- PROBLEM DETAILS -
In the passage about the apartment purchase, rewrite the stretch from "When a client" through "could buy outright.", changing "one-bedroom" to "studio".

When a client planning a move to a Manhattan co-op apartment asked advisor Sara Stanich if she should buy a two-bedroom rather than a one-bedroom — just in case her son needed a place to crash after graduating college — the answer was clear: no. But Stanich took a slow, nuanced route to that answer that spanned several conversations over a few months.

A wobbly job market, especially for recent graduates, had the client worried about her son’s immediate prospects. Still working herself, with her retirement savings relatively on track, she had recently divorced and was planning to sell her former matrimonial home to cover the cost of a new place, but she was torn between a two-bedroom with a burdensome mortgage and a one-bedroom she could buy outright.

Stanich asked pointed questions: “Do you want your son to come live with you? Does your son want to come live with you?” No to both. Then she showed the client that there would be scant tax advantage to the larger place. That clinched it.

“The client went with the one-bedroom and has thanked me profusely,” says Stanich, a New York-based affiliate of Raymond James with about $25 million under management. “It’s important that we had built up trust in the relationship,” she adds, explaining the basis of what she regards as a favorable outcome.

- SUPPLIED INFORMATION -
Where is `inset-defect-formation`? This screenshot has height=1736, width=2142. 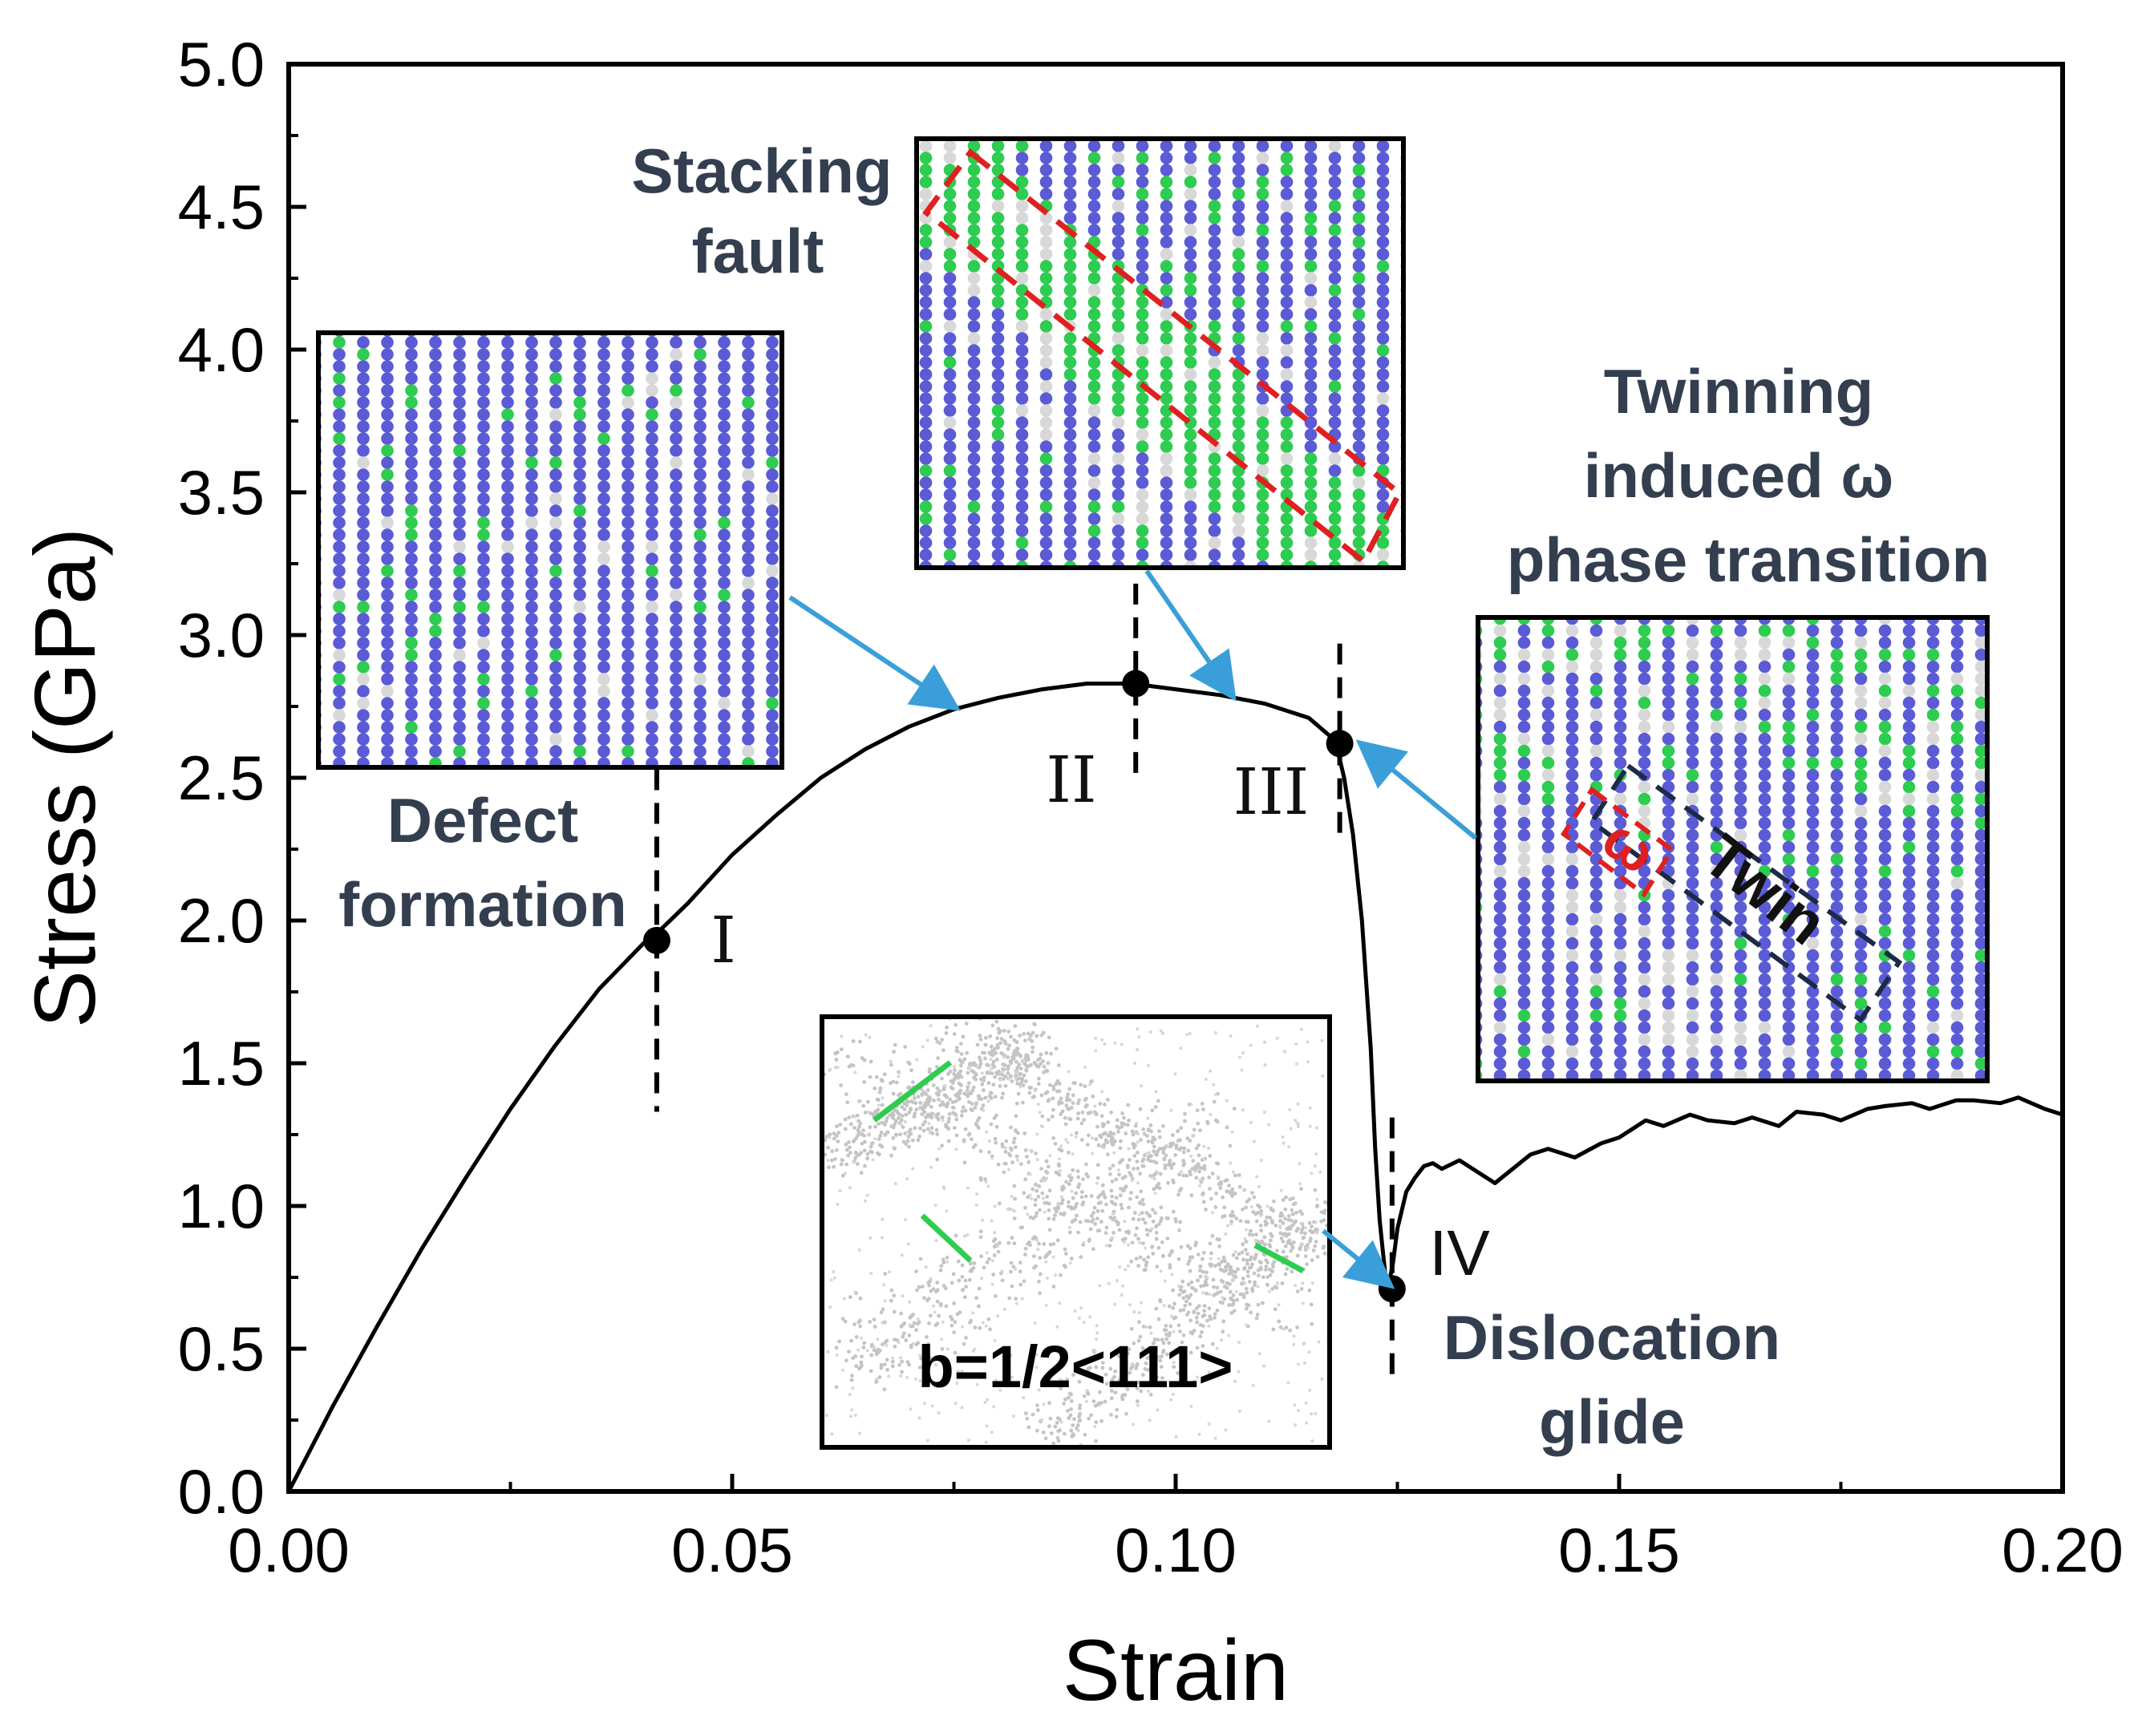
inset-defect-formation is located at coordinates (550, 550).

- SOLUTION -
When a client planning a move to a Manhattan co-op apartment asked advisor Sara Stanich if she should buy a two-bedroom rather than a studio — just in case her son needed a place to crash after graduating college — the answer was clear: no. But Stanich took a slow, nuanced route to that answer that spanned several conversations over a few months.

A wobbly job market, especially for recent graduates, had the client worried about her son’s immediate prospects. Still working herself, with her retirement savings relatively on track, she had recently divorced and was planning to sell her former matrimonial home to cover the cost of a new place, but she was torn between a two-bedroom with a burdensome mortgage and a studio she could buy outright.